Please pick up the gaming blog text below, about a campaign wiki and Champions 3rd edition, and keep writing it from its final sentence.

═════ Text segment

Specifically, being unwilling to
see the benefit of online tools for my online games. Because I was not getting
any with virtual tabletops. What I like about the campaign organizer, the
campaign wiki I think it is called, I don’t have to search through a three-ring
binder to find shit. Cause it piles up and the binder gets thick and becomes horribly
inefficient in session. This is the virtual note board of interlocking
world-building pieces and I’ve so far found a spot for everything. Cutting and
pasting in stats and details from PDF content makes these things at my fingertips.
Only redundant task I have found slightly wearisome is attaching pictures to
entries, but I can not do it because the return on investment, the visual payoff
is high.
So, I get all the things in the
wiki set for the current session coming up and take a look. Start at the
Dashboard and drill down into the data I am going to want in game. I like how
it works. I see myself running a session from its screen. I think it is going
to give me a bit more focus on the situation at hand and roleplay more before a
calling of the die.
Oh, and now my game is on the
cloud. I can pop in and tinker on the game wherever I am. So my favorite
materials, maps and images are all at my beck and call when inspiration
strikes!
Thursday, December 17
What makes Champions 3rd edition (cont.)
By far the first reason I say this great book is the best version of the game is size. It is slim. Total content clocks in at 135 pages in a reliable perfect bound softcover. It deserves a hardcover treatment. In the forward the writers come out swinging with the games strongest pitch, create any power, any ability to build your unique superhero. And this is true. The point-buy system of Champions coupled with the “Special Effects” rule wrapping the whole powers concept championed by the authors has not been superseded by any other supers game I’ve tried. And this is no different through any of the editions of the game, from first to fifth. But I think Hero Games kind of missed the boat here. The Crystal Ship, the flashing gem which really shines through the third edition lens. Through those few pages. And treating the game like it should be: Old-School! What I am talking about and will eventually get to is the utility of the system's damage mechanic.
Now I can swallow fourth edition, it is the last iteration
of the Hero System as Supers-centric game system, and fifth is a travesty. Most
of the additional pages in the fourth are sourcebook stuff which gives the Game
Master some useful features to use again and again, like stats for regular folk.
But the lower page count in the third does not water down the game system at
all and is the perfect set of rules for the GM who needs no assistance in how
to play superhero rpg’s.

══════════
═════ Given entries

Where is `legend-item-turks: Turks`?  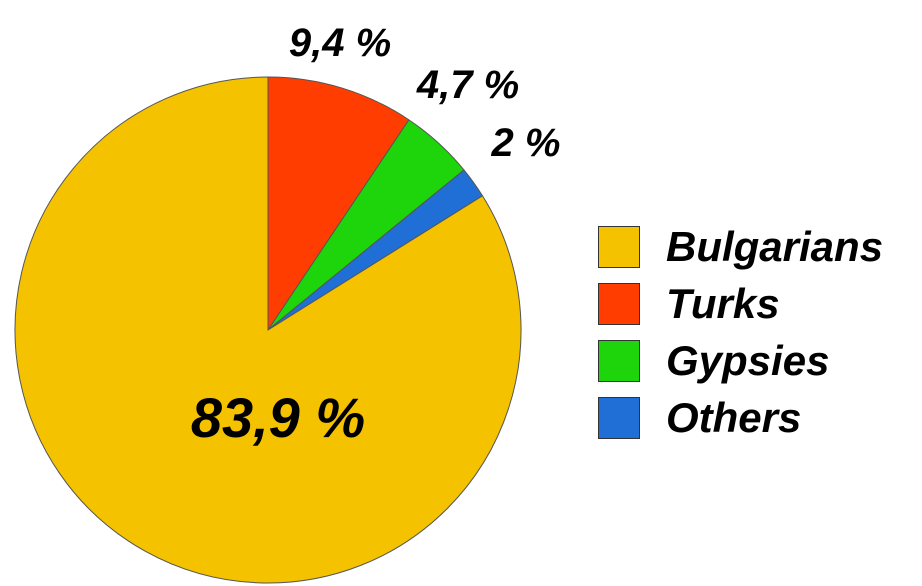
legend-item-turks: Turks is located at coordinates (740, 304).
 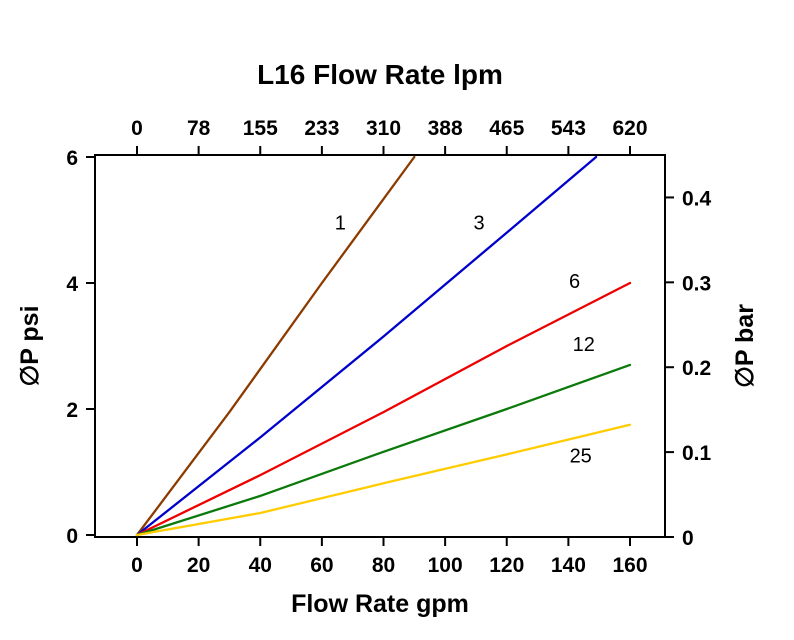 What do you see at coordinates (137, 128) in the screenshot?
I see `x-top-tick-label: 0` at bounding box center [137, 128].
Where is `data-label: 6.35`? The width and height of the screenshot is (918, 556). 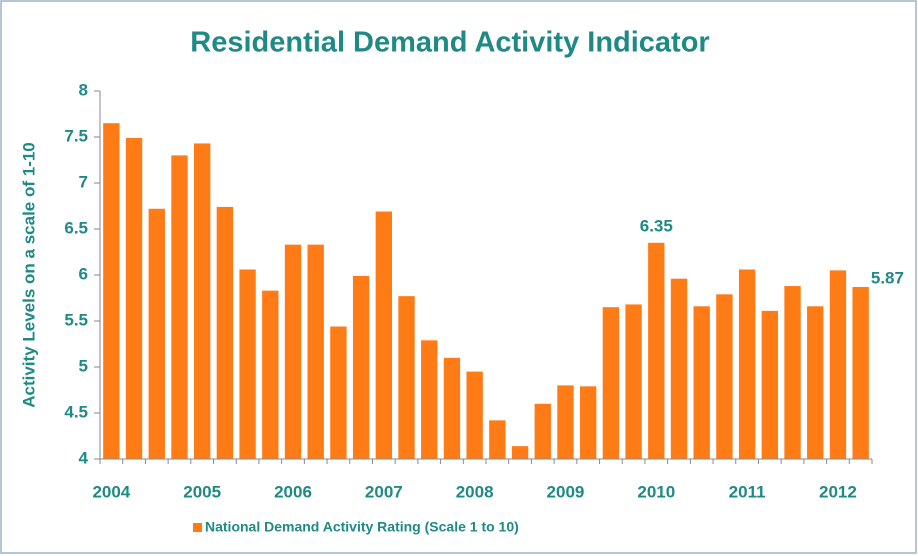 data-label: 6.35 is located at coordinates (656, 226).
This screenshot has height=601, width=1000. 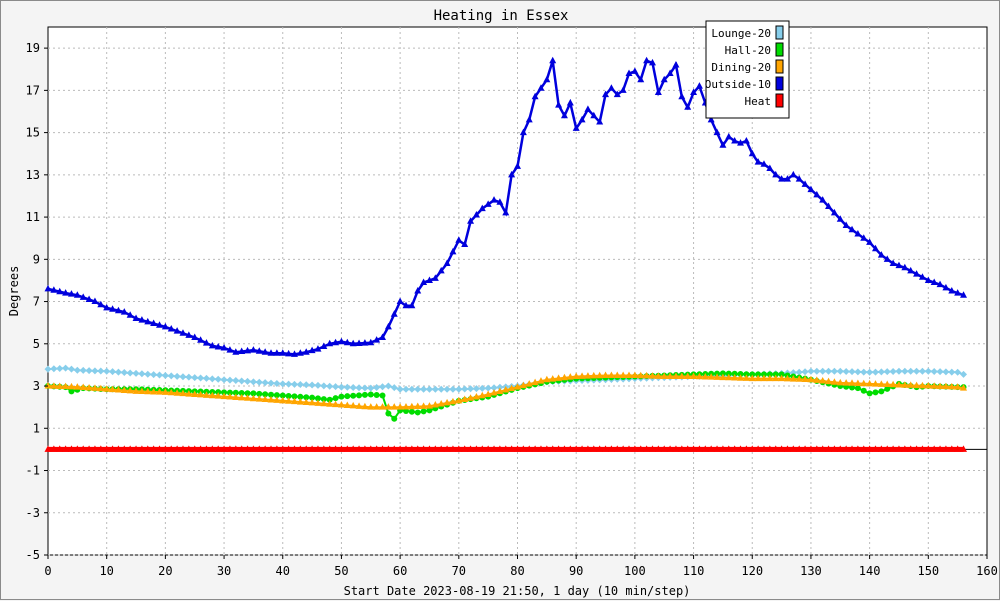 What do you see at coordinates (928, 571) in the screenshot?
I see `x-tick-label: 150` at bounding box center [928, 571].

══════════

Task response >>
Fifth edition is an endless swirling mess around all the
basic mechanical features which make Champions a genius of a supers game. Here
is my case: The game has for a basic resolution mechanic of 11 or less on 3d6
for success. It is like Classic Traveller in this regard. It uses 2d6 with an
8+ needed for success at anything you are trying. The 3d6 bell curve is sweet
though. You get a little more granularity with a bigger spread and I have come
to appreciate the difference between a 9 or less chance and a 7 or less chance
with three die. But what I find intriguing most is the damage system. There isn’t
anyone reading this who doesn’t know how damage is calculated in a Champions
game, total on the die is total stun damage while the number on a dice determines
whether it should be counted as 2 Body, 1 Body or Zero Body. I think this
mechanic is sold short if only used to adjudicate damage. I try to sell it at
the table as a means to resolve contested actions. Take the arm-wrestling
example. Hero A has a Strength or 20, Villain B has a Strength of 20, who wins?
I have the contestants roll their Strength “damage” and count the Body damage.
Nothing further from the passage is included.